▸ **YOUR ASSIGNMENT**
Each entry here is to be restated word for word.

Items listed in a dataset:
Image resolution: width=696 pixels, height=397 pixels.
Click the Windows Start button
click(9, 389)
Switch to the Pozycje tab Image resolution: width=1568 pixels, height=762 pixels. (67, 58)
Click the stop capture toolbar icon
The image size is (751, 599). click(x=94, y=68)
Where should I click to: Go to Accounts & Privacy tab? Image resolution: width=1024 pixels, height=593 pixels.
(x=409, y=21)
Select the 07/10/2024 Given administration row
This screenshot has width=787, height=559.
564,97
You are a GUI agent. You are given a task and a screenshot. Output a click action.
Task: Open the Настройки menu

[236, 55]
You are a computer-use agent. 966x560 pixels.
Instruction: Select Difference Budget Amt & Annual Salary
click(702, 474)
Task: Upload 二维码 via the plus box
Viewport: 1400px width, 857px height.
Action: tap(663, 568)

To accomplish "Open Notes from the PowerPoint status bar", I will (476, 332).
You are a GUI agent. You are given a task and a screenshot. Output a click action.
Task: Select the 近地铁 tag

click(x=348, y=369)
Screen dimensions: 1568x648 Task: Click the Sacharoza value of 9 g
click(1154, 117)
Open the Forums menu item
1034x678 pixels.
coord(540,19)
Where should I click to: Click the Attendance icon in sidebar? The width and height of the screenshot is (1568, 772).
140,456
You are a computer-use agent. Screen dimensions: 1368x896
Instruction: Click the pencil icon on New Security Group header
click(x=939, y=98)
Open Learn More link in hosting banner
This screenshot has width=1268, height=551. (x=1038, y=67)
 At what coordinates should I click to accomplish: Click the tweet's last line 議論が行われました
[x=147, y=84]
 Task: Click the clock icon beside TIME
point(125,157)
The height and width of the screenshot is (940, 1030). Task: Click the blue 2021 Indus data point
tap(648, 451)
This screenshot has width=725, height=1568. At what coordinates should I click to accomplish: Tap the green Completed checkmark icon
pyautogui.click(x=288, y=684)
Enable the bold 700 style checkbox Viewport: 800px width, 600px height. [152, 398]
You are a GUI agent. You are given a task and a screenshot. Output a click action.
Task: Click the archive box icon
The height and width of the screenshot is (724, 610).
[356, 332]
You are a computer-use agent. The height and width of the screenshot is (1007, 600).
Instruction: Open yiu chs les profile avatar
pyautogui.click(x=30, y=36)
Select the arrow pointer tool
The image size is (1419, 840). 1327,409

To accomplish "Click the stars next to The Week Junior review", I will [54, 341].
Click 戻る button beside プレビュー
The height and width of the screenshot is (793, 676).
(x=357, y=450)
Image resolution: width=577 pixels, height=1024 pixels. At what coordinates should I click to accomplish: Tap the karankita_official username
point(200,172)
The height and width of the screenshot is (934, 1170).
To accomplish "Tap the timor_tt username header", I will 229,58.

▸ **RESULT**
Image resolution: width=696 pixels, height=397 pixels.
Click the Windows Start button
click(9, 389)
Switch to the Pozycje tab Image resolution: width=1568 pixels, height=762 pixels. (67, 58)
Click the stop capture toolbar icon
The image size is (751, 599). click(x=94, y=68)
Where should I click to: Go to Accounts & Privacy tab? Image resolution: width=1024 pixels, height=593 pixels.
(x=409, y=21)
Select the 07/10/2024 Given administration row
This screenshot has width=787, height=559.
564,97
You are a GUI agent. You are given a task and a screenshot. Output a click action.
Task: Open the Настройки menu

[236, 55]
You are a computer-use agent. 966x560 pixels.
Instruction: Select Difference Budget Amt & Annual Salary
click(702, 474)
Task: Upload 二维码 via the plus box
Viewport: 1400px width, 857px height.
Action: tap(663, 568)

To accomplish "Open Notes from the PowerPoint status bar", I will (476, 332).
You are a GUI agent. You are given a task and a screenshot. Output a click action.
Task: Select the 近地铁 tag

click(x=348, y=369)
Screen dimensions: 1568x648 Task: Click the Sacharoza value of 9 g
click(1154, 117)
Open the Forums menu item
1034x678 pixels.
coord(540,19)
Where should I click to: Click the Attendance icon in sidebar? The width and height of the screenshot is (1568, 772).
140,456
You are a computer-use agent. Screen dimensions: 1368x896
Instruction: Click the pencil icon on New Security Group header
click(x=939, y=98)
Open Learn More link in hosting banner
This screenshot has width=1268, height=551. (x=1038, y=67)
 At what coordinates should I click to accomplish: Click the tweet's last line 議論が行われました
[x=147, y=84]
 Task: Click the clock icon beside TIME
point(125,157)
The height and width of the screenshot is (940, 1030). Task: Click the blue 2021 Indus data point
tap(648, 451)
This screenshot has width=725, height=1568. At what coordinates should I click to accomplish: Tap the green Completed checkmark icon
pyautogui.click(x=288, y=684)
Enable the bold 700 style checkbox Viewport: 800px width, 600px height. [152, 398]
You are a GUI agent. You are given a task and a screenshot. Output a click action.
Task: Click the archive box icon
The height and width of the screenshot is (724, 610).
[356, 332]
You are a computer-use agent. The height and width of the screenshot is (1007, 600).
Instruction: Open yiu chs les profile avatar
pyautogui.click(x=30, y=36)
Select the arrow pointer tool
The image size is (1419, 840). 1327,409

To accomplish "Click the stars next to The Week Junior review", I will [54, 341].
Click 戻る button beside プレビュー
The height and width of the screenshot is (793, 676).
(x=357, y=450)
Image resolution: width=577 pixels, height=1024 pixels. At what coordinates should I click to accomplish: Tap the karankita_official username
point(200,172)
The height and width of the screenshot is (934, 1170).
To accomplish "Tap the timor_tt username header", I will 229,58.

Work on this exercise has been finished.